Content starts
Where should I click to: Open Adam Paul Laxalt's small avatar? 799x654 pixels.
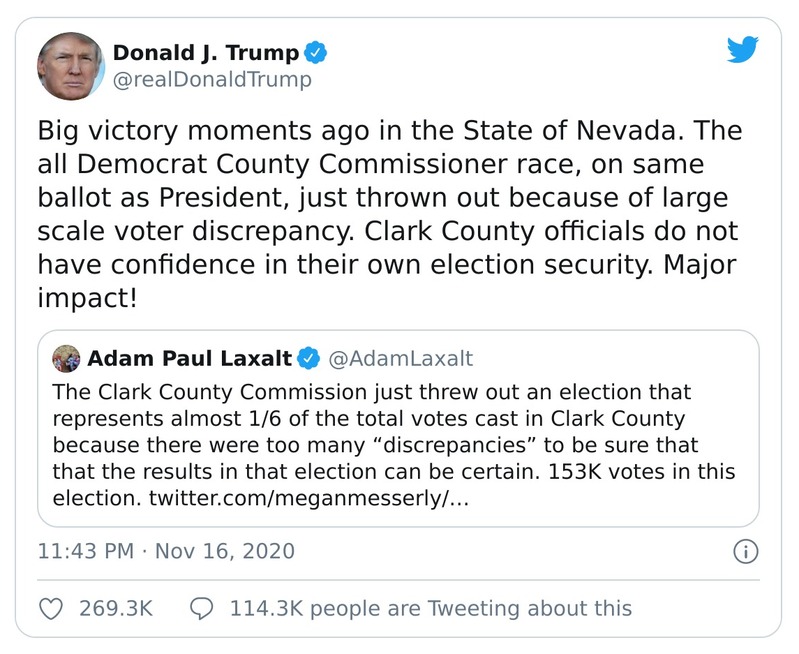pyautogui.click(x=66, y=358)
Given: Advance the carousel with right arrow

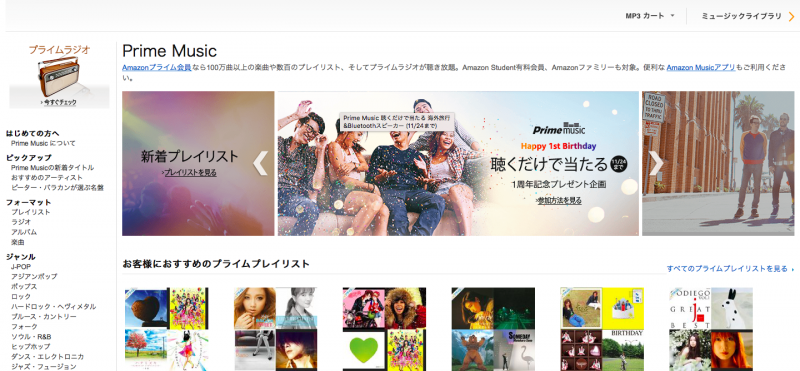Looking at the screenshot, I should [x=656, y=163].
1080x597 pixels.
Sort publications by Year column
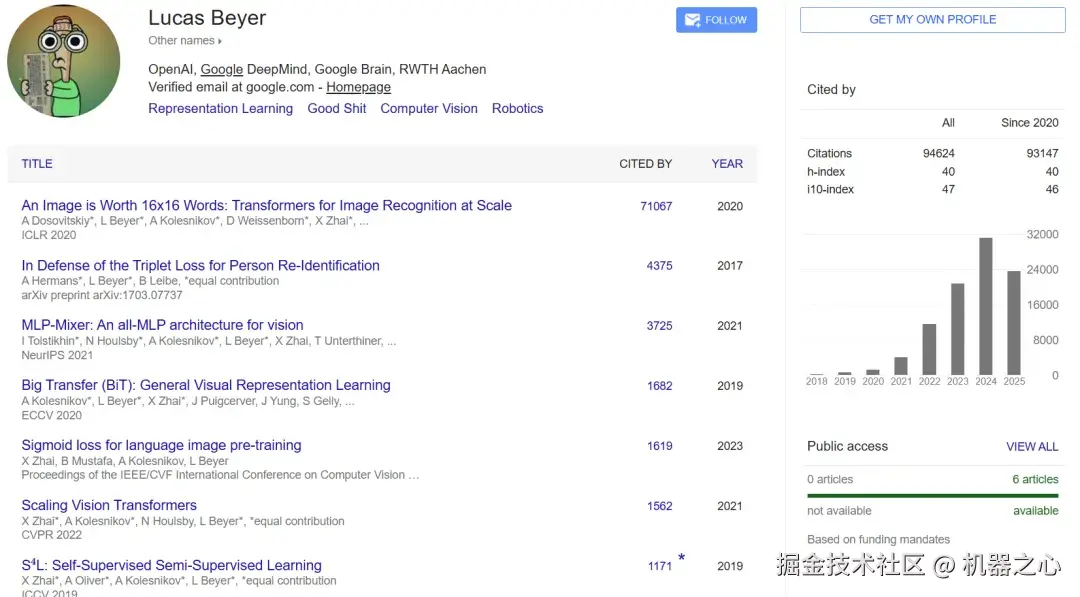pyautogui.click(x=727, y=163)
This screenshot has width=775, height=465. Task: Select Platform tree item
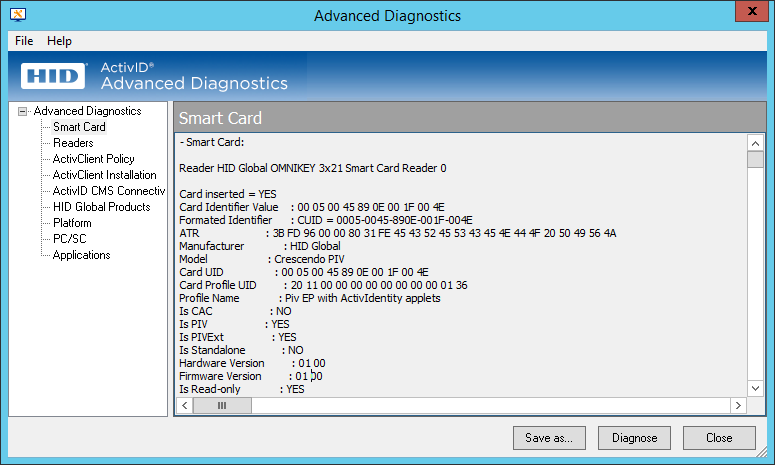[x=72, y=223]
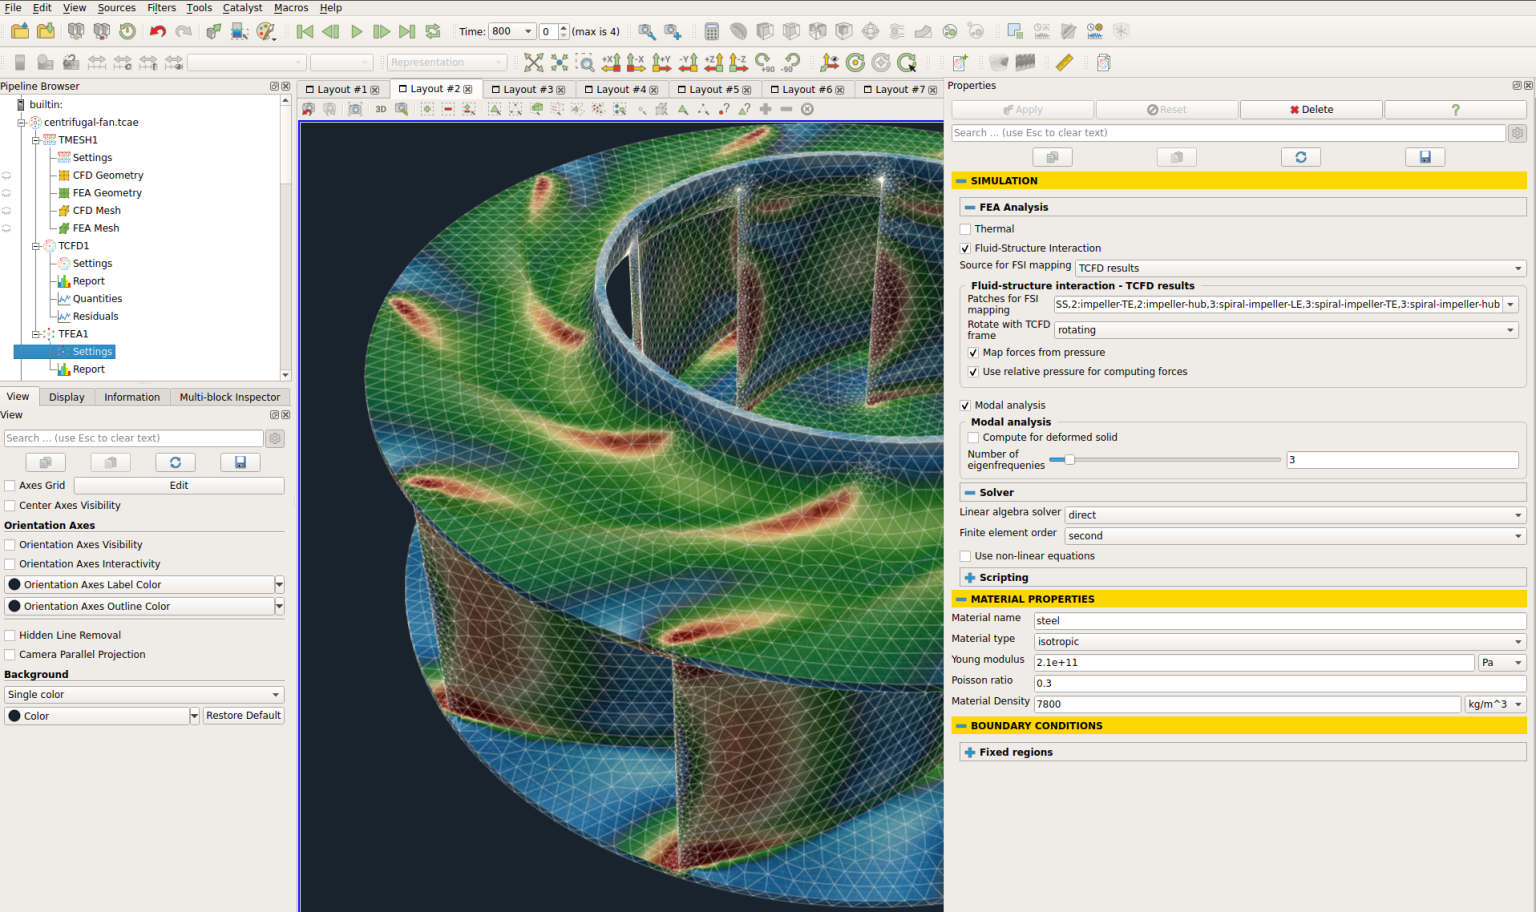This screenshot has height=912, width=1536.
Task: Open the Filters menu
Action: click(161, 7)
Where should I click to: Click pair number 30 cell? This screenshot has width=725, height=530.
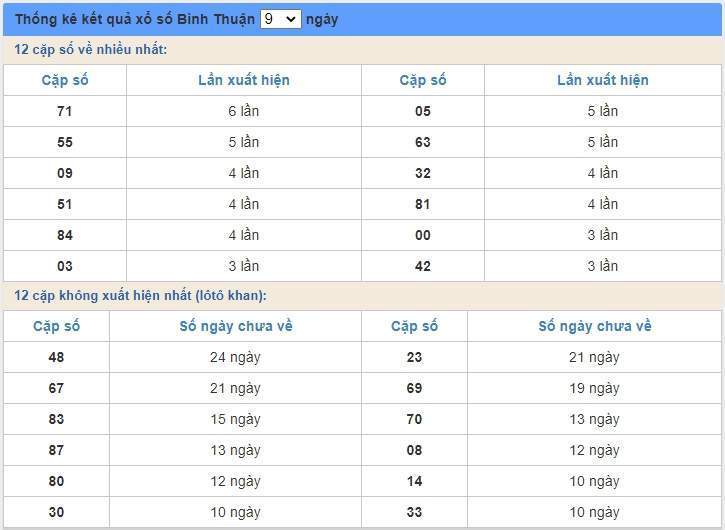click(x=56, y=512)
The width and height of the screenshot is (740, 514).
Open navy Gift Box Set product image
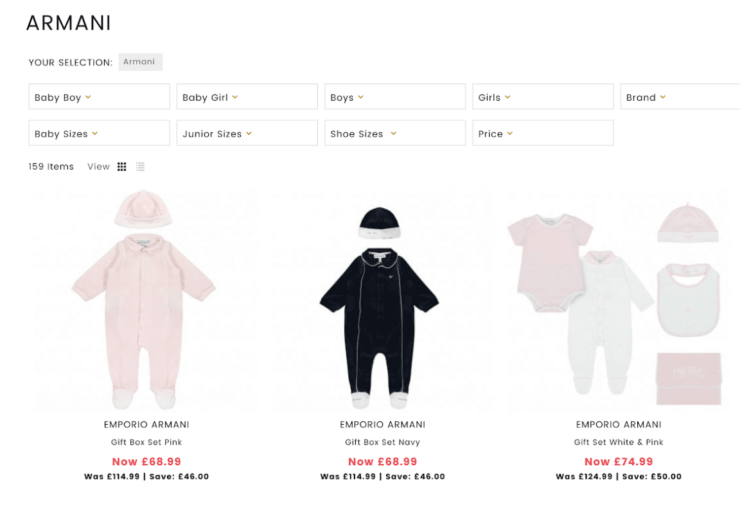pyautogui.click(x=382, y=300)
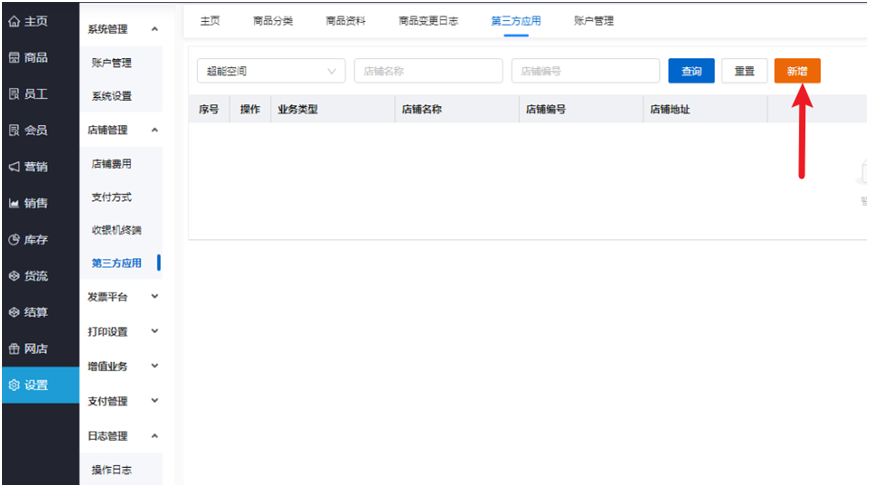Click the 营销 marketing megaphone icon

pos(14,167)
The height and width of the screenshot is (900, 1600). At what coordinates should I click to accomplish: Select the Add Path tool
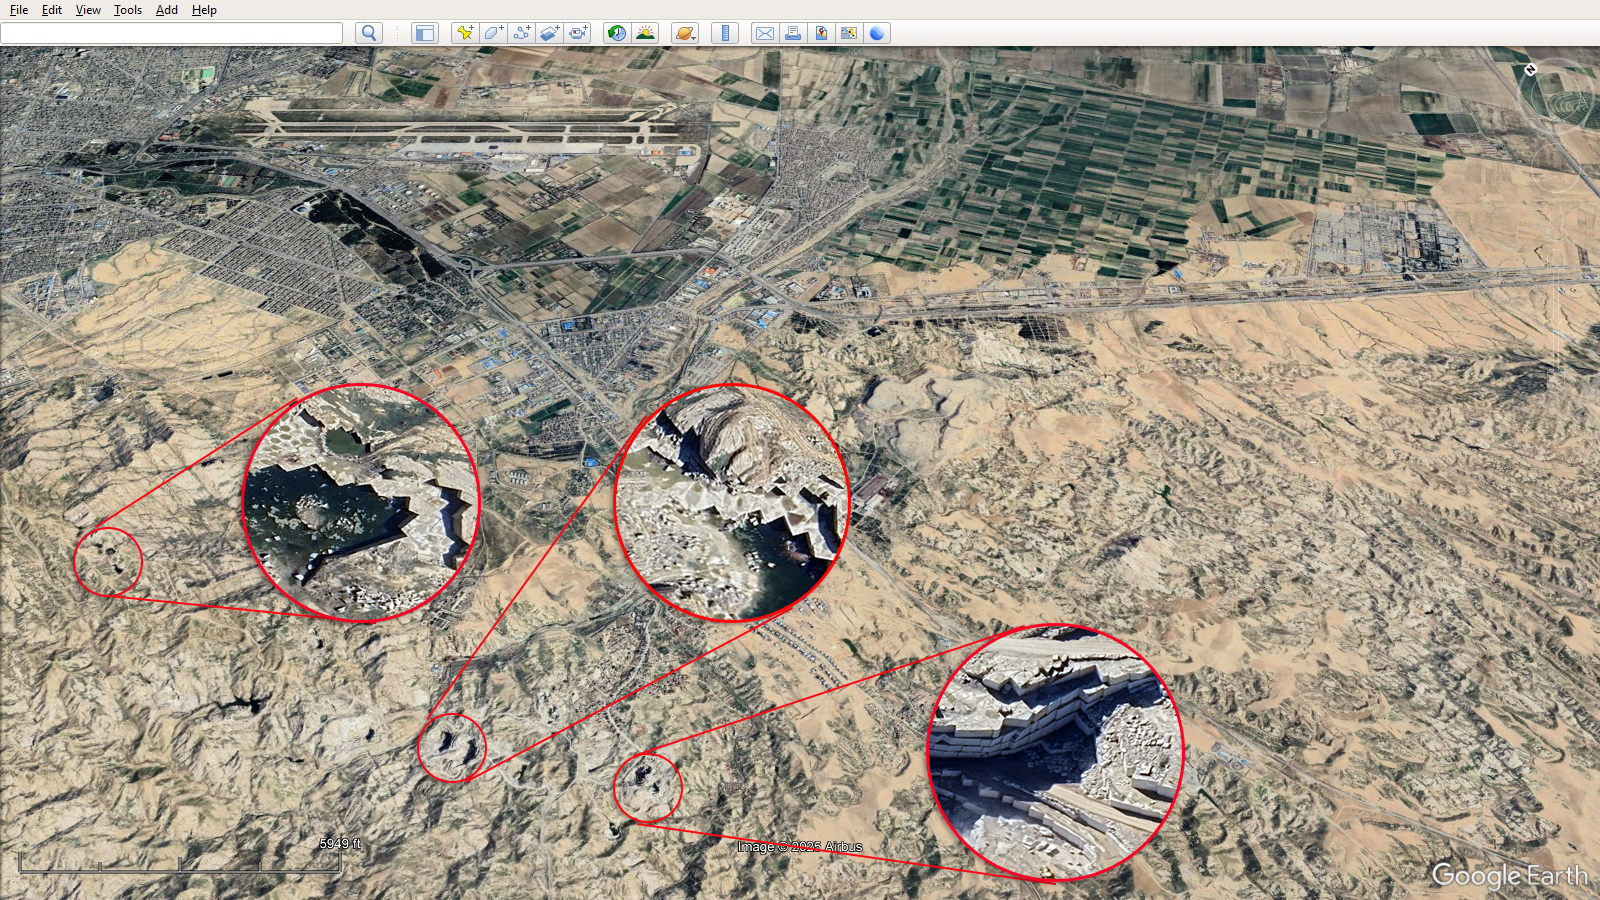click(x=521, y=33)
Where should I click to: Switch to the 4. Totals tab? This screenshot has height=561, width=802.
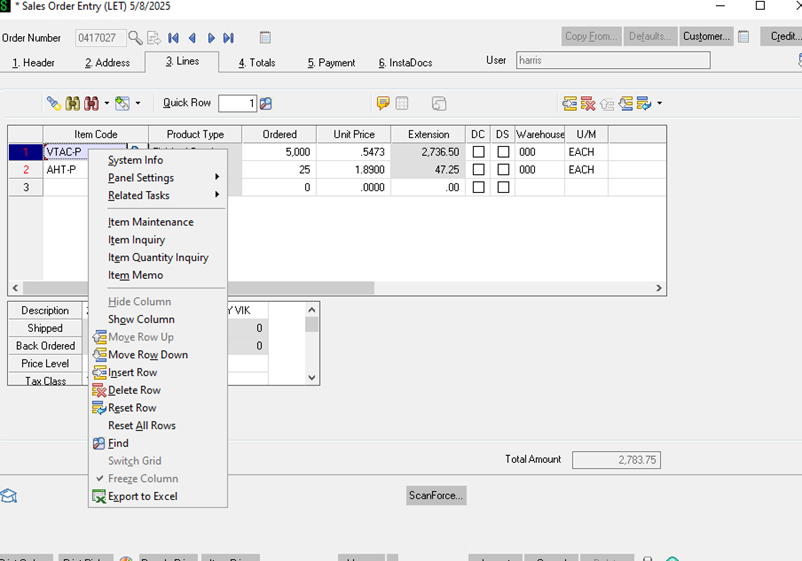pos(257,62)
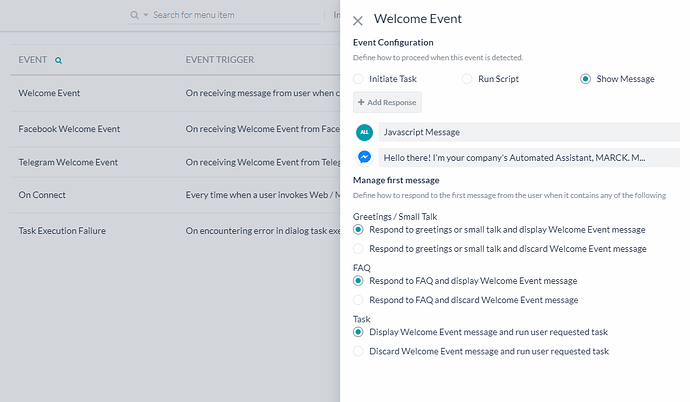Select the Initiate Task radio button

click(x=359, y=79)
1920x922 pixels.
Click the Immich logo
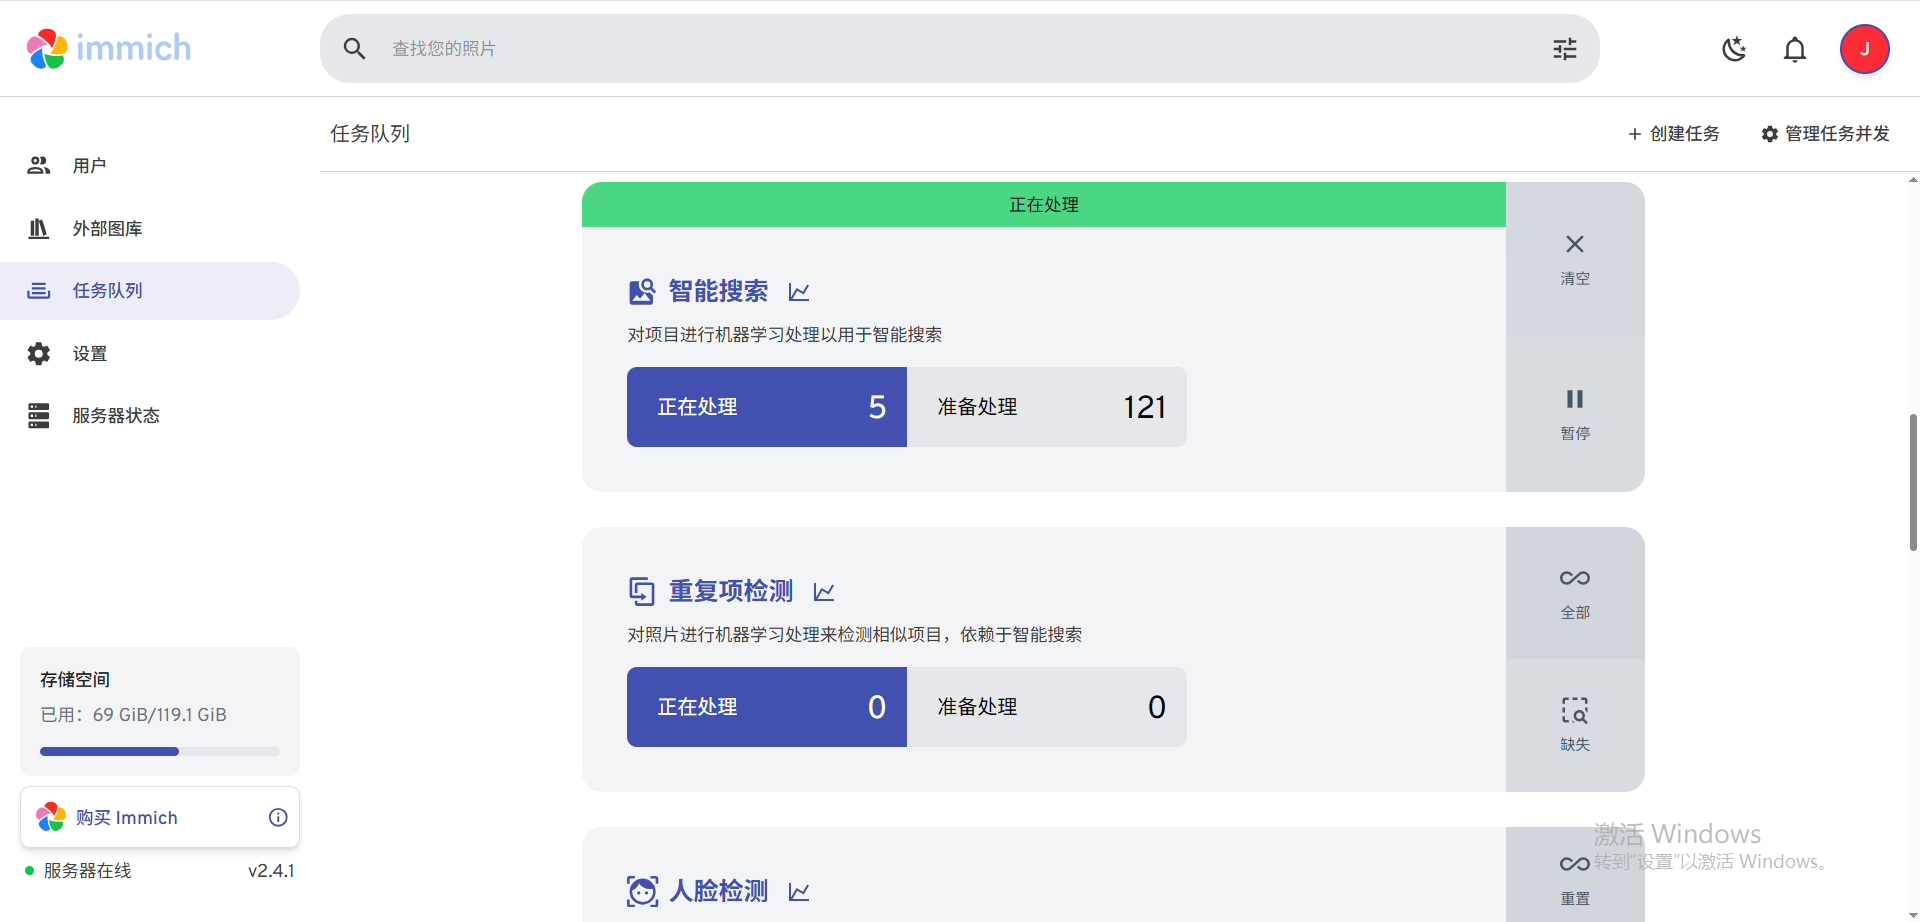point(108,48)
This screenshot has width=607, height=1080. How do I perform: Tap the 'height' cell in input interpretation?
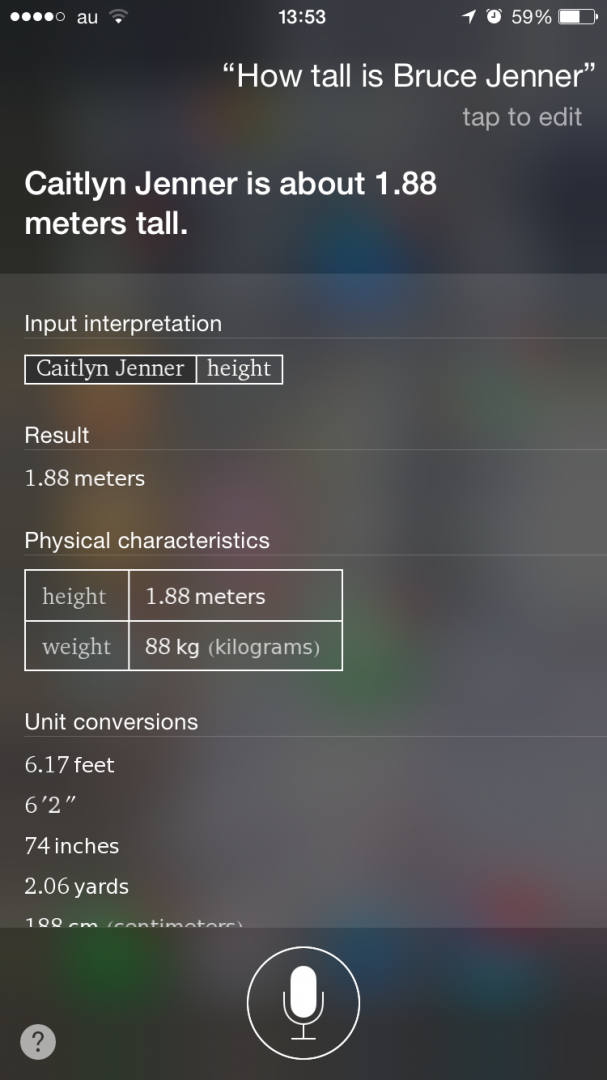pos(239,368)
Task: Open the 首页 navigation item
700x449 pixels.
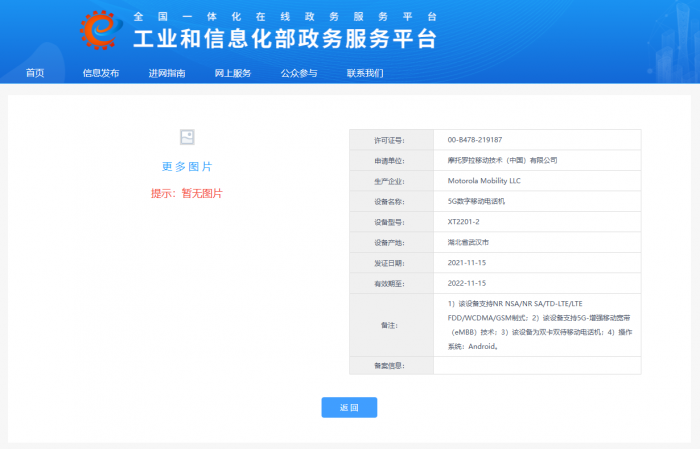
Content ends
What is being asked ▸ In your answer, copy exactly the lines running from the line with "Task: Open the 首页 navigation item" to the end of the material above, both included, and omit all pictures.

Answer area ▸
Task: Open the 首页 navigation item
700x449 pixels.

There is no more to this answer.